Written request: Pull out every line of the records below that contains the string "text". Case matters.

Supplied data:
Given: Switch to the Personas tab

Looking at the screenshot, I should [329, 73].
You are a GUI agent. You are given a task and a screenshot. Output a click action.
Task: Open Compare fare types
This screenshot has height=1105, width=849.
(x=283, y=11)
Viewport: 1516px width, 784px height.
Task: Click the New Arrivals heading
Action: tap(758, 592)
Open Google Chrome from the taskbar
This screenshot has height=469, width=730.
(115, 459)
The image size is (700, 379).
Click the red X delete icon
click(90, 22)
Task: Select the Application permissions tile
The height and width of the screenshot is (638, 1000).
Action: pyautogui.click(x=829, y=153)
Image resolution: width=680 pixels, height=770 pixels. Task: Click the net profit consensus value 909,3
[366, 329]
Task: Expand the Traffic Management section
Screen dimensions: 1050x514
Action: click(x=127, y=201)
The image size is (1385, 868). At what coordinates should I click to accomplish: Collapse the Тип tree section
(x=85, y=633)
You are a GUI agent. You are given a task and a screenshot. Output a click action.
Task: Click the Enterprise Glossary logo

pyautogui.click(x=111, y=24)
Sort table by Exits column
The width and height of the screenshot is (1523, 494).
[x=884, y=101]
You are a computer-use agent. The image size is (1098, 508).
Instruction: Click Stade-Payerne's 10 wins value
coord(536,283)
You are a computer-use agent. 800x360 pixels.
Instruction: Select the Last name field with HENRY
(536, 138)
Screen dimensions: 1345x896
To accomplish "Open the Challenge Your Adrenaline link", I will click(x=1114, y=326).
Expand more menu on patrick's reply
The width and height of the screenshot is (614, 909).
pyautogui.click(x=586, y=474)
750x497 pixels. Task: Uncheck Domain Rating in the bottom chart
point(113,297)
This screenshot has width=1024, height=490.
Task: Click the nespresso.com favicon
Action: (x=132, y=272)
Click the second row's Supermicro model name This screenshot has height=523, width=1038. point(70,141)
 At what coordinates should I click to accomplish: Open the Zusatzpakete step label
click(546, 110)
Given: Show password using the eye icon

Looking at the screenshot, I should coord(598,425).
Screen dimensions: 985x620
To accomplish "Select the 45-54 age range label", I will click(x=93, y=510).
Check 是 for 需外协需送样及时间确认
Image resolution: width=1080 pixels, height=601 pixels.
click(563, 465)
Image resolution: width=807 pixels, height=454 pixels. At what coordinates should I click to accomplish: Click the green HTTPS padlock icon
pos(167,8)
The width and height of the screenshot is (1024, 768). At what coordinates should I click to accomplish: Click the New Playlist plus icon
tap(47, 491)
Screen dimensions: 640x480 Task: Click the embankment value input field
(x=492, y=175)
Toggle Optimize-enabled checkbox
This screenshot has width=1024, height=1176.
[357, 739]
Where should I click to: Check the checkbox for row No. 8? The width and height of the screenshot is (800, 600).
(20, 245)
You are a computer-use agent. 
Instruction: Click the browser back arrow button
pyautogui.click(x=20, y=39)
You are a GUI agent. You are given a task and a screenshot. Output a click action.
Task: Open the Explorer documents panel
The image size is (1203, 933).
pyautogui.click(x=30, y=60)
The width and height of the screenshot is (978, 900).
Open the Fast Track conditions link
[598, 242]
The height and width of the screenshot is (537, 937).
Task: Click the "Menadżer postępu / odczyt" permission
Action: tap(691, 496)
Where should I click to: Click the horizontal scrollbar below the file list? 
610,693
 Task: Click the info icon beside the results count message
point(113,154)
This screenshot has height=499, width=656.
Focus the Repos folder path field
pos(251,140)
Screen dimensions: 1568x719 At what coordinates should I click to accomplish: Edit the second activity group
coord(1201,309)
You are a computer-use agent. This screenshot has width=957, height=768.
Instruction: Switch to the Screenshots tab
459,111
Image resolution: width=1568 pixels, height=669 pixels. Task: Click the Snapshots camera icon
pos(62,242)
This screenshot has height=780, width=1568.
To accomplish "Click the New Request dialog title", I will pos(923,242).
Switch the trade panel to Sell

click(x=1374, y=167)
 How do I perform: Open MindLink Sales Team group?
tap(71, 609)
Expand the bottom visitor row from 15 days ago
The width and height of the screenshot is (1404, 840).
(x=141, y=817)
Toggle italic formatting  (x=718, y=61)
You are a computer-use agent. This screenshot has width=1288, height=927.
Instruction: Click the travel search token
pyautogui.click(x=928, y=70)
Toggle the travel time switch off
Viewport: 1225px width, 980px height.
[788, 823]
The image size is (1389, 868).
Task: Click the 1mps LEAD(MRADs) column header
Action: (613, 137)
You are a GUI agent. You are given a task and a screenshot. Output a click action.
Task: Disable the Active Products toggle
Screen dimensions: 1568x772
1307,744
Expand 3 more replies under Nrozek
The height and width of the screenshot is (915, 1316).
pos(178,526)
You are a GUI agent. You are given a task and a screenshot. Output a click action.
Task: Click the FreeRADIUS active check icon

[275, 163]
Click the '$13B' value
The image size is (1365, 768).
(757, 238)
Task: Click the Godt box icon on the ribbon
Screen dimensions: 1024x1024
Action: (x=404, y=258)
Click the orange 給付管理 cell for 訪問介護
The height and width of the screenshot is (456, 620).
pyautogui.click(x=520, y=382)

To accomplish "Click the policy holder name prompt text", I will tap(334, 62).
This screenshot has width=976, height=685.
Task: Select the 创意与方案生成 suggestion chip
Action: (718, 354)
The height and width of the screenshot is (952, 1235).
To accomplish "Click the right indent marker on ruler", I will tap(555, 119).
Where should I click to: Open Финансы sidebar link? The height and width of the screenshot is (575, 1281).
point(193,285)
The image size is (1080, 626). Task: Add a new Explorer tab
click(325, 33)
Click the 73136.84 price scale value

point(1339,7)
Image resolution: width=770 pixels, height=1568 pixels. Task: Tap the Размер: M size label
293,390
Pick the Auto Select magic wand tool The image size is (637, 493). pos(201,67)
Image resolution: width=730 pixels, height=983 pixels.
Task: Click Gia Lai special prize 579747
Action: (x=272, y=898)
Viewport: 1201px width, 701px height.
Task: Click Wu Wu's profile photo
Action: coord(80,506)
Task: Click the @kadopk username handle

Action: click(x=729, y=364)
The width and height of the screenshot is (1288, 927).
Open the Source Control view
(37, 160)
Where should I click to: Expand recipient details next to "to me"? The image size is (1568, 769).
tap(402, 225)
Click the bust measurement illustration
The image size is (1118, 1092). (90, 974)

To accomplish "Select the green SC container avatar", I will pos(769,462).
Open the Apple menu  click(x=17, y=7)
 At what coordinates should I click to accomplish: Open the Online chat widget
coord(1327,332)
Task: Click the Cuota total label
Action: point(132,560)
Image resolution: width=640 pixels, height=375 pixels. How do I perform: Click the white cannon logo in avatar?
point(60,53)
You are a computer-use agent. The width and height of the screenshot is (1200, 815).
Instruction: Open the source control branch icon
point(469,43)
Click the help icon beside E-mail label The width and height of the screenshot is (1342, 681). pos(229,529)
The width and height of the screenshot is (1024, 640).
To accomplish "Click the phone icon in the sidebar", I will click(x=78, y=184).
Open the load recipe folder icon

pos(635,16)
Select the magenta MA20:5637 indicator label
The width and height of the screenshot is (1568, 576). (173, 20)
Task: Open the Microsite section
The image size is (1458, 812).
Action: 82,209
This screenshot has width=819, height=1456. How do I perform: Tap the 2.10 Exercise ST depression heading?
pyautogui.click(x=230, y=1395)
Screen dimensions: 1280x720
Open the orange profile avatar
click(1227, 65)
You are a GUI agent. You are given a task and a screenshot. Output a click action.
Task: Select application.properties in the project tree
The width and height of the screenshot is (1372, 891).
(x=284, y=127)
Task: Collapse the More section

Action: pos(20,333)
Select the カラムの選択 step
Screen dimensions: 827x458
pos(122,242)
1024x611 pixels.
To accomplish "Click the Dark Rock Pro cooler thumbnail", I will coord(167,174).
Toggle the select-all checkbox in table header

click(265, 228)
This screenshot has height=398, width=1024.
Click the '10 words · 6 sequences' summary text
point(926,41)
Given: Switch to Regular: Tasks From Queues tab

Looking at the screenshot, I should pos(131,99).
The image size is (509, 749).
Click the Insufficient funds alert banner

Result:
To accomplish "Click the policy holder name prompt text", I will tap(334, 62).
Click the '10 words · 6 sequences' summary text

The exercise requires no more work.